(Items listed in a dataset)

========================================

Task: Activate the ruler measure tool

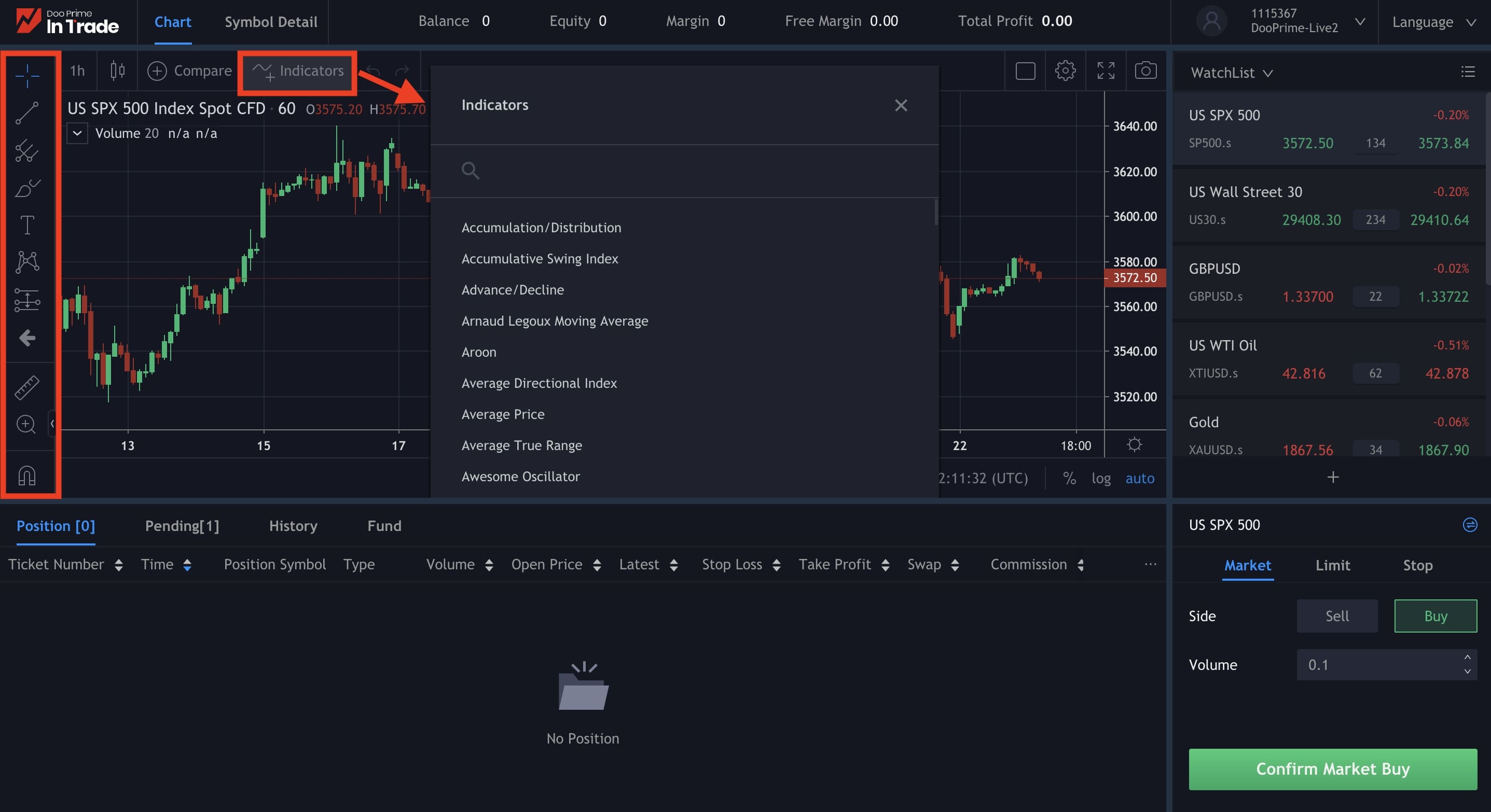Action: (x=26, y=387)
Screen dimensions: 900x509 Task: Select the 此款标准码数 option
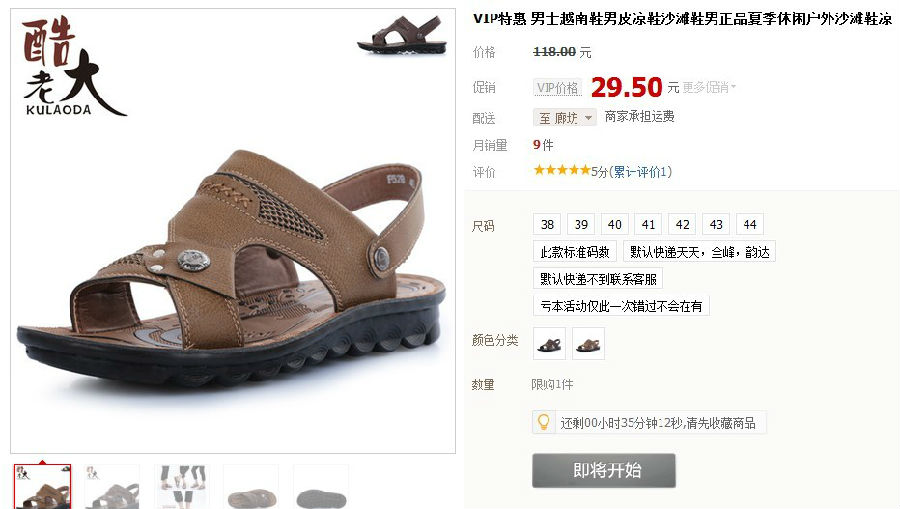(x=575, y=251)
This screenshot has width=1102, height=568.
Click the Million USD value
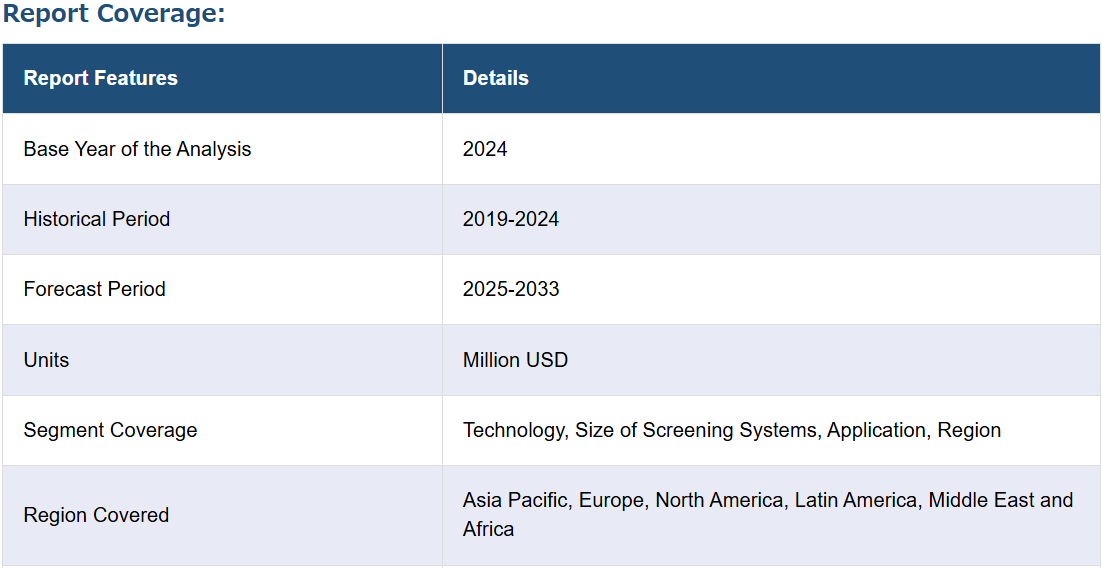515,361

========================================

• _TASK REQUIREMENTS_
Each record should be written out exactly, and each image should be omitted.

• _TASK OUTPUT_
Task: Activate the ruler measure tool

Action: (x=26, y=387)
Screen dimensions: 900x509 Task: Select the 此款标准码数 option
(x=575, y=251)
This screenshot has width=1102, height=568.
Click the Million USD value
515,361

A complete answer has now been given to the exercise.